• **WHAT YOU NEED TO DO**: Reproduce the records from the line with "meet [603, 1152]" up to and including the line with "from [493, 1239]", swapping "location" for "position" and leaving everything else unchanged.

• **GIVEN INFORMATION**:
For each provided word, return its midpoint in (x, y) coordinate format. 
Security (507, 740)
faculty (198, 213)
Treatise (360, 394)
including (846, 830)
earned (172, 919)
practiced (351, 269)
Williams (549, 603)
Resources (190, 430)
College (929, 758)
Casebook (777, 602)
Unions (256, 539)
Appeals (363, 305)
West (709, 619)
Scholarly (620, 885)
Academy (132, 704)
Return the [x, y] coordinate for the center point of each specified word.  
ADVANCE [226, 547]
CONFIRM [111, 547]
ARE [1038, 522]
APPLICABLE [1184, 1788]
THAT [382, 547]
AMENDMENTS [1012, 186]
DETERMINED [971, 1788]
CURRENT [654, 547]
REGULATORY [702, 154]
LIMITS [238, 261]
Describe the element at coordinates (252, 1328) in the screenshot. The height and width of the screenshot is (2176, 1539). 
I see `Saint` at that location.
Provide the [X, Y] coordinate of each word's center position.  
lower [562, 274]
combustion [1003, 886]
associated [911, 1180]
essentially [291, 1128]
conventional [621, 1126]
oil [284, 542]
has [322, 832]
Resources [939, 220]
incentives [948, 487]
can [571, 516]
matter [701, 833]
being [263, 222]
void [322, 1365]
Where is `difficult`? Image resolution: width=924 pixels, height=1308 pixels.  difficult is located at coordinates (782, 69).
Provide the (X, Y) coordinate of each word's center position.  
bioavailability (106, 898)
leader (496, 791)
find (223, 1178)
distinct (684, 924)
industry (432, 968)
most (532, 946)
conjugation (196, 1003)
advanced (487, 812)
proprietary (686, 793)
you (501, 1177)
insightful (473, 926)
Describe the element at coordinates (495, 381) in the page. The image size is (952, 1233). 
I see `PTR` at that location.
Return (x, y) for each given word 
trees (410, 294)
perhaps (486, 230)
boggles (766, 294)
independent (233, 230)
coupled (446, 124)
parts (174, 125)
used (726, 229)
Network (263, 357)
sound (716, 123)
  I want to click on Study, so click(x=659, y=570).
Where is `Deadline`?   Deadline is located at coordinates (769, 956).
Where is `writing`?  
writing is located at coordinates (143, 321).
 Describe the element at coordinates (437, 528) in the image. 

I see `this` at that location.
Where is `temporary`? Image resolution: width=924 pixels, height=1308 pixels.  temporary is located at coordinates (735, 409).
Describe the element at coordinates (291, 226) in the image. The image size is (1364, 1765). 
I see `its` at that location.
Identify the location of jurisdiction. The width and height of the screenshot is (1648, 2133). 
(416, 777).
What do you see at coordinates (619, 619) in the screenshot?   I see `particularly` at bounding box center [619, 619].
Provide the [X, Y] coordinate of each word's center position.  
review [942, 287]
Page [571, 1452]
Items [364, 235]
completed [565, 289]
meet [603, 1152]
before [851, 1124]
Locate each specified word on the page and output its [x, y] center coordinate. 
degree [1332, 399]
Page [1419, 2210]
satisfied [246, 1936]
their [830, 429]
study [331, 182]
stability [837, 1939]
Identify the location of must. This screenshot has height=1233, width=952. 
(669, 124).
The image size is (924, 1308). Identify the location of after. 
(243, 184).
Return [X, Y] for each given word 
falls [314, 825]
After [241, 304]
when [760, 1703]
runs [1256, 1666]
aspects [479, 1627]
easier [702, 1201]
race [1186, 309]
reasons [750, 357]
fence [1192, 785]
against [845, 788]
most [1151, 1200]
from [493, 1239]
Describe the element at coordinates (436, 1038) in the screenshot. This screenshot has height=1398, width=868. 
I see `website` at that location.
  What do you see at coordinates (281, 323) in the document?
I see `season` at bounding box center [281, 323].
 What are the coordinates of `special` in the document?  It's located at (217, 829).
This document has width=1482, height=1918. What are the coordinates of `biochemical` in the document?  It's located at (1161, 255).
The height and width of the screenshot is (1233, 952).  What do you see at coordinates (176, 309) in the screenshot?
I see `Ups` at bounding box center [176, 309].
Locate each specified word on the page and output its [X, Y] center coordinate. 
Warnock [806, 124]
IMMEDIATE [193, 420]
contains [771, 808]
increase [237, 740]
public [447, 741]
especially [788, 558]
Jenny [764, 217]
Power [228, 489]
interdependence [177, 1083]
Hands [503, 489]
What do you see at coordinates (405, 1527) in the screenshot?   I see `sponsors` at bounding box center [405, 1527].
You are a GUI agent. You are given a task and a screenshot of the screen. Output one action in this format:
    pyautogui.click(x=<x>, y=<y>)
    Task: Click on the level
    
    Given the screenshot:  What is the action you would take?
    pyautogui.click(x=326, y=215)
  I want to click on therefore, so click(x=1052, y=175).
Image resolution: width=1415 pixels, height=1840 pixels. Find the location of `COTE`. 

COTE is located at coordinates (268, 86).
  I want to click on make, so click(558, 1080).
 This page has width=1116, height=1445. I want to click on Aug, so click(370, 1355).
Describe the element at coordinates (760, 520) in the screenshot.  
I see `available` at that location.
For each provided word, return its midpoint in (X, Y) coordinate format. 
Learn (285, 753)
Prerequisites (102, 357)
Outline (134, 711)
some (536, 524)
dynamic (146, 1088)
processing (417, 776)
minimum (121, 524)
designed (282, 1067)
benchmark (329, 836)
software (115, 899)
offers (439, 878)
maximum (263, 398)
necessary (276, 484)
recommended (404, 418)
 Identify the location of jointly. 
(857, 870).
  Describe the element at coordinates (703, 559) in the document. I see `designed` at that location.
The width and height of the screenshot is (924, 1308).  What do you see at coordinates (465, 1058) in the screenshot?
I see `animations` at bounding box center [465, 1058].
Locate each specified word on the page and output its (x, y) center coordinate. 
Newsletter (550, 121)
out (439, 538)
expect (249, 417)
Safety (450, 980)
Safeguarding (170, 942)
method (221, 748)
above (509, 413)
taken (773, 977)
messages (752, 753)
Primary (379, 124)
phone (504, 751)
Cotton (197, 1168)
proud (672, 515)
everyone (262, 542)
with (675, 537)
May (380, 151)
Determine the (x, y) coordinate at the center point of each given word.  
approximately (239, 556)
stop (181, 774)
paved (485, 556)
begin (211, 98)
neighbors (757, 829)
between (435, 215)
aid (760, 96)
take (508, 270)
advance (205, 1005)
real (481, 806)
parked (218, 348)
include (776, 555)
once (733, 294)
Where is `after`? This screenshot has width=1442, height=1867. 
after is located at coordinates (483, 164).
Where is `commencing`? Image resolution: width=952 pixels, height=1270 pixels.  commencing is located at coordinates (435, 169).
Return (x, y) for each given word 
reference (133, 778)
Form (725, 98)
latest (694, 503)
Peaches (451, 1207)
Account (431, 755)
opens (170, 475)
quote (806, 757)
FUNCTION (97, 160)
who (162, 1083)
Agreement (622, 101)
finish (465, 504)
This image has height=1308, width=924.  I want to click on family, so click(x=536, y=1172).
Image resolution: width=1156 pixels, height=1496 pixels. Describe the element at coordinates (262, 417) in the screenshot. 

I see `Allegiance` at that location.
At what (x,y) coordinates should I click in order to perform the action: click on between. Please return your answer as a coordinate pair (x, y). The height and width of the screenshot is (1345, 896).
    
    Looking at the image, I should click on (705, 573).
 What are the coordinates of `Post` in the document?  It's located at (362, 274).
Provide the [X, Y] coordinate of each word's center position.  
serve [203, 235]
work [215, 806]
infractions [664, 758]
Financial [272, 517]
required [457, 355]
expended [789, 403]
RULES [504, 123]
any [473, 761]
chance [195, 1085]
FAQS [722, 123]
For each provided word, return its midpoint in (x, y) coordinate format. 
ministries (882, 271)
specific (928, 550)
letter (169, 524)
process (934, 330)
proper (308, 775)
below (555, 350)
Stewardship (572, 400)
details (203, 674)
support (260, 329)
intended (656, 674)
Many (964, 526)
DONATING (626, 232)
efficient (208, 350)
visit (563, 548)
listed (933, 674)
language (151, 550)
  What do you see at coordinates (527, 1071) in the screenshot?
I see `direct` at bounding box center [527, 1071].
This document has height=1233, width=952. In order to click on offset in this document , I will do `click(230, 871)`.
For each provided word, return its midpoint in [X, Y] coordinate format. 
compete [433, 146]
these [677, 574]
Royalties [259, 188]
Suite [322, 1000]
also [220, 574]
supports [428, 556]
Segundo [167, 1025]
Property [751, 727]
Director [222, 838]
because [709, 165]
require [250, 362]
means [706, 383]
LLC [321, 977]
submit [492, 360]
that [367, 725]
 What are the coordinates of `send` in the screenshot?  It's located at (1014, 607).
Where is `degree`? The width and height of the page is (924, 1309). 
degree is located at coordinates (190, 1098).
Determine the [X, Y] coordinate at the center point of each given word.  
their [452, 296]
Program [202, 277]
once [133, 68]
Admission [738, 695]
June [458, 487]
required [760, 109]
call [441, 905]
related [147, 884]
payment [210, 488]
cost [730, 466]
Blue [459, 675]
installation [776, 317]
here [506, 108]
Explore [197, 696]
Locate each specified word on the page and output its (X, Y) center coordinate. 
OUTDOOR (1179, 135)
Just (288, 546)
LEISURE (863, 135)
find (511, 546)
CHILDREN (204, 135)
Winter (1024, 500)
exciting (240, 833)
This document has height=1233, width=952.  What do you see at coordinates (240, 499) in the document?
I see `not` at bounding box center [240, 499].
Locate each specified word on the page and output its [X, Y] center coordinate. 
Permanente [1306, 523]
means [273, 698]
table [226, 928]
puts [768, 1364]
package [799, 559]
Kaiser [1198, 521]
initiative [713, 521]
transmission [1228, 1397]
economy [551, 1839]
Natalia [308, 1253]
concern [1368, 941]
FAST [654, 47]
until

• **RESULT OF THE TASK**:
meet [603, 1152]
before [851, 1124]
Locate each specified word on the page and output its [x, y] center coordinate. 
degree [1332, 399]
Page [1419, 2210]
satisfied [246, 1936]
their [830, 429]
study [331, 182]
stability [837, 1939]
Identify the position of must. This screenshot has height=1233, width=952. 
(669, 124).
The image size is (924, 1308). Identify the position of after. 
(243, 184).
Return [X, Y] for each given word 
falls [314, 825]
After [241, 304]
when [760, 1703]
runs [1256, 1666]
aspects [479, 1627]
easier [702, 1201]
race [1186, 309]
reasons [750, 357]
fence [1192, 785]
against [845, 788]
most [1151, 1200]
from [493, 1239]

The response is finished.